Avery is tall cornerback and at times looked awkward and seemed a little flatfooted in coverage. He is still very raw and probably the most inexperienced cornerback to start an FBS game this year. Marques has started just seven games at cornerback in his life. In high school he was more of a track athlete and played wide receiver as a senior. He was switched to cornerback at USMAPS and play part of two games before suffering a season ending shoulder injury. He's now injured his shoulders three times which raises durability questions. More importantly, the injury will cause him to miss most of the offseason program. Missing spring practice for the second year in a row will deny him the valuable reps he needs to improve. On the season he made 12 tackles and led the team with six passes defensed. If he can stay healthy, a big if, and improves his technique he still has an excellent upside with his size and speed.

Tyler Dickson opened the season as starting boundary cornerback and to be honest I'm not sure what the staff was thinking with that move. As a free safety the year before he failed to diagnose plays quickly enough. He often arrived a step too late to make a play. In moving him to cornerback I wrote last spring it was unclear if Tyler has the ability to turn his hips and if his feet are quick enough to handle man-on-man coverage against top notch receivers. We found out quickly he didn't and he lost his job after the opener. He replaced a struggling Waverly Washington in the second half against Northern Illinois. Dickson tried hard and actually picked off a pass but he lacked the foot speed to run deep with the Huskies top flight receivers. NIU's Martel Moore beat him for two touchdowns and he allowed four completions over 27 yards to the Huskies receivers. He was relegated to special teams the rest of the way as he appeared in nine games (6 tackles, 1 INT, 2 pass def.). It's too bad that Dickson ended up in the doghouse. He's not a bad athlete but it's obvious he's not a cornerback. If I were on the staff I would try him at Rover or SAM since he will hit and is a solid tackler.

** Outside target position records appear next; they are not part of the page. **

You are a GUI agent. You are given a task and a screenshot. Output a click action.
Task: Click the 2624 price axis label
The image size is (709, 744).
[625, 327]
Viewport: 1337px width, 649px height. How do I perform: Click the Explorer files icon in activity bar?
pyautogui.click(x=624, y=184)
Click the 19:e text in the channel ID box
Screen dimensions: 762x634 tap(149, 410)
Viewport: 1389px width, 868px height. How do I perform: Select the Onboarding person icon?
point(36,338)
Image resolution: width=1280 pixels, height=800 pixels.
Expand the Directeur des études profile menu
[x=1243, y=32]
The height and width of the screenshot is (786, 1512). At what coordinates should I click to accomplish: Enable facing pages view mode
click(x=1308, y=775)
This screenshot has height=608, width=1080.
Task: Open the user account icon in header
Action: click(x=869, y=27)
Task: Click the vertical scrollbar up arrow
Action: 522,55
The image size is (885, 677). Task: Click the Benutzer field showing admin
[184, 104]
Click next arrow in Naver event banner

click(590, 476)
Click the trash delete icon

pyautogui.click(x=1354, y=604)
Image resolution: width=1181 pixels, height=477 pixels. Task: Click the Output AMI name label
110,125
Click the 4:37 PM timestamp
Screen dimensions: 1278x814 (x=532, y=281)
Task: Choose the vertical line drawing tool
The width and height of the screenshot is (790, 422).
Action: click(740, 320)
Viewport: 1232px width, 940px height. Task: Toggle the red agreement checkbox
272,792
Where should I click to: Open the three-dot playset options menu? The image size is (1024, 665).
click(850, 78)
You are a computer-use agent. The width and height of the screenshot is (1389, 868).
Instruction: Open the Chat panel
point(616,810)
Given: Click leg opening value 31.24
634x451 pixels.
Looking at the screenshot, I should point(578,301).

At least senior Waverly Washington (5 tackles) was consistent. He was a solid practice player who was exposed almost every time he started or played from scrimmage the past two years. After missing the opener he replaced Dickson at boundary cornerback against Northern Illinois. He experienced a meltdown for the second year in a row against the Huskies and was benched in the second half. The play where he was outrun and missed the tackle on quarterback Jordan Lynch allowing an 88-yard touchdown run was embarrassing. Washington played in four games and started two. In the two games he started the Black Knights defense gave up an average of 45 points per game.

Senior Justin Allen (6 tackles, 2 pass def.) played in all twelve games but saw time mostly on special teams. He opened the season against San Diego State in the cornerback rotation. Allen broke up two sure touchdown passes in that game after being beat in coverage each time on the play. He stripped San Diego's wide receiver Ezell Ruffin of the ball in the end zone and later when the quarterback Ryan Katz was late throwing a skinny post throw he undercut the route and almost intercepted the pass. While he made those two plays, the San Diego game showed Allen wasn't fluid out of his backpedal and lacked the man coverage skills a FBS cornerback needs. He was quickly bypassed by the younger cornerbacks like Carnegie and Avery in the rotation.